La concurrence était rude. Les prétendants accouraient des quatre coins du globe pour ses beaux yeux. Insensible aux avances, elle renvoyait un sourire moqueur aux fanfaronnades des marins imbibés d’alcool et d’espoir. Son père, patron du bistrot, veillait jalousement sur sa vertu. Ça excitait encore plus la convoitise des gars. Du haut de mes onze ans, je rêvais secrètement que c’était moi qui ferais chavirer le cœur de cette beauté insaisissable.

Et puis, il y eut cet enfoiré d’étranger.

Mais un soir, la mer faisait rage
On vit entrer un étranger
Aux beaux yeux d’azur sans nuages
C’est alors que tout a changé

À partir de là, je compris que la vie était dégueulasse. Que les filles trop belles finissent avec des rabat-joie opportunistes. Que l’amour fout le bordel partout. Et que les chouettes bars deviennent des offices d’impôts.

Je ne découvris la version de Piaf que bien plus tard.

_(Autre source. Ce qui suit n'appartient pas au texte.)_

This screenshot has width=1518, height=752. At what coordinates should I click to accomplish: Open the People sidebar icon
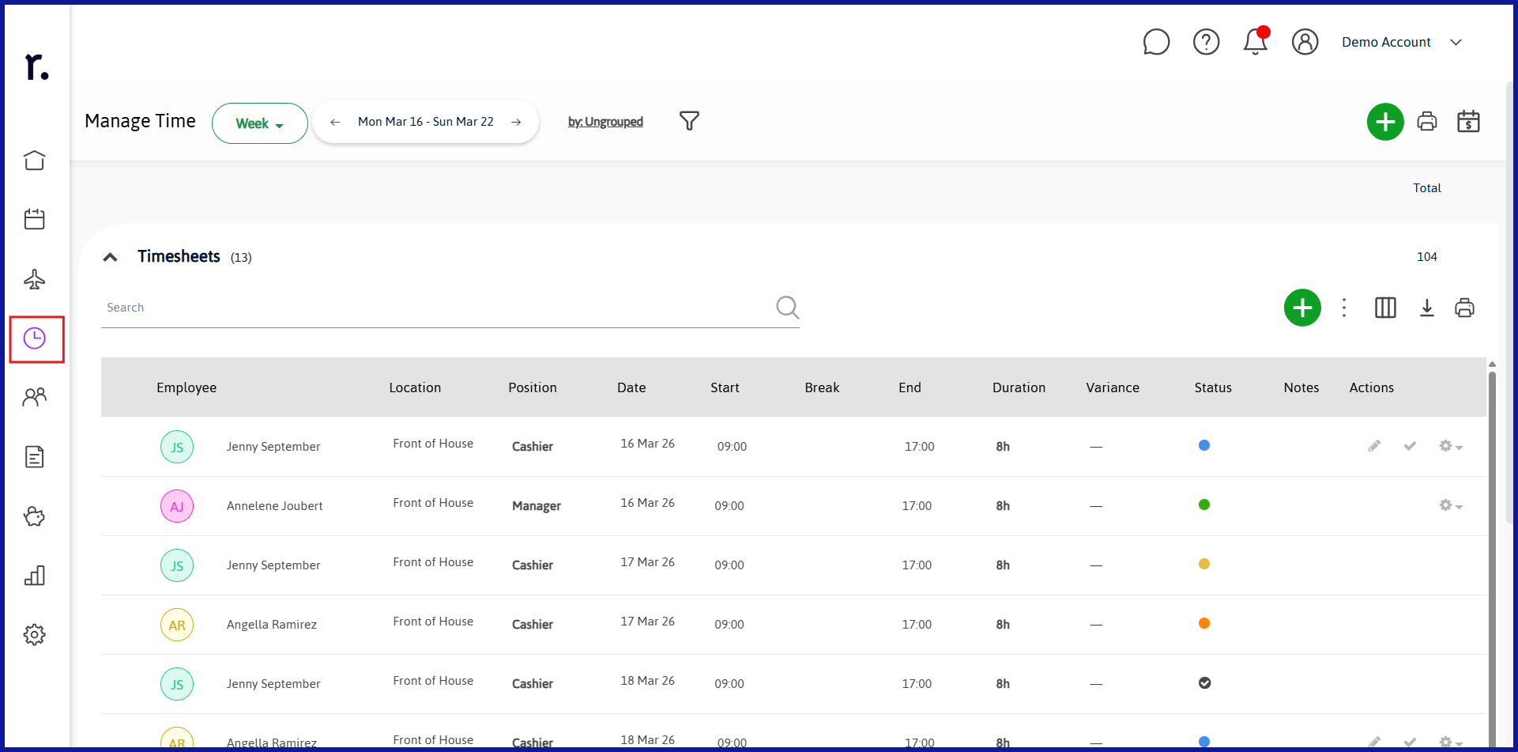coord(35,397)
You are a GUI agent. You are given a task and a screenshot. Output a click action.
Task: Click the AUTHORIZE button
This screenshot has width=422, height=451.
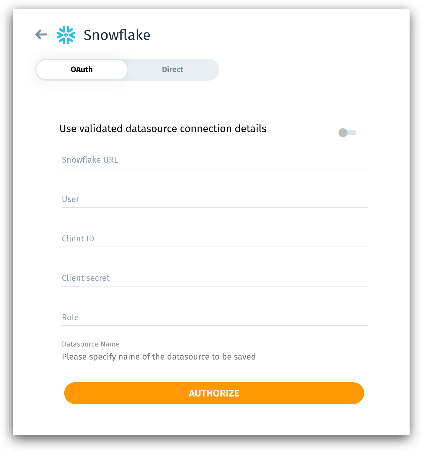click(x=214, y=393)
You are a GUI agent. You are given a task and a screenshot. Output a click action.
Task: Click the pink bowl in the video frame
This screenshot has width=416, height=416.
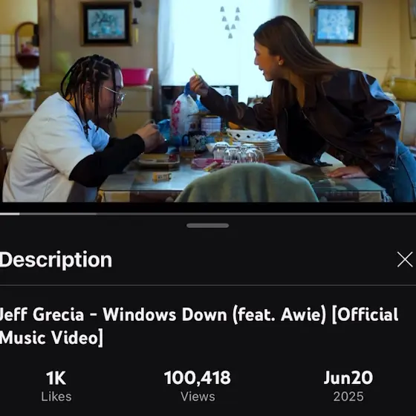(x=137, y=76)
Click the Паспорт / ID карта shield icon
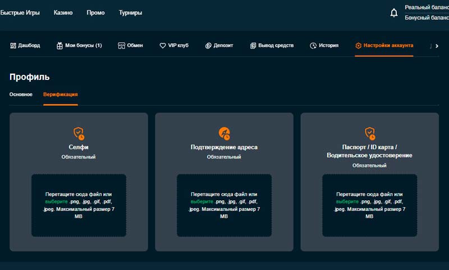Viewport: 449px width, 270px height. point(369,133)
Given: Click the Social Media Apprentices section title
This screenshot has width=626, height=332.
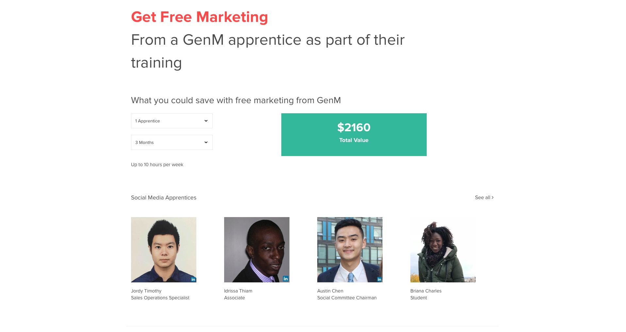Looking at the screenshot, I should coord(164,198).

La voix inimitable de La Môme, aux accents à la fois gais et mélancoliques, porte à merveille la dramaturgie de la chanson. (Les versions de Barbara et de nos Michel Bühler et Sarclo nationaux valent également le détour.)

J’appris également plus tard que l’auteur de cette petite merveille était un Vaudois rondouillard qui avait réussi à Paris bien avant que Bastian Baker fasse couiner les adolescentes de France et de Navarre. Jean Villard « Gilles » fut en effet l’un des premiers auteurs-compositeurs-interprètes de la chanson française. Réduit à La Venoge ou aux Trois cloches offert à Piaf, on ignore largement qu’il forma dans les années trente un fameux duo de chansonniers – Gilles et Julien – donnant notamment dans la veine humoristique (les ancêtres du Duo d’eXtrêmes Suisses en somme, mais sans Québécois). Qu’on lui doit des centaines de chansons. Que Brassens le révérait. Qu’il découvrit et engagea le jeune Brel dans son cabaret parisien. Que le grand Jacques s’inspira de La Venoge pour écrire son Plat Pays. Qu’il fut également auteur dramatique.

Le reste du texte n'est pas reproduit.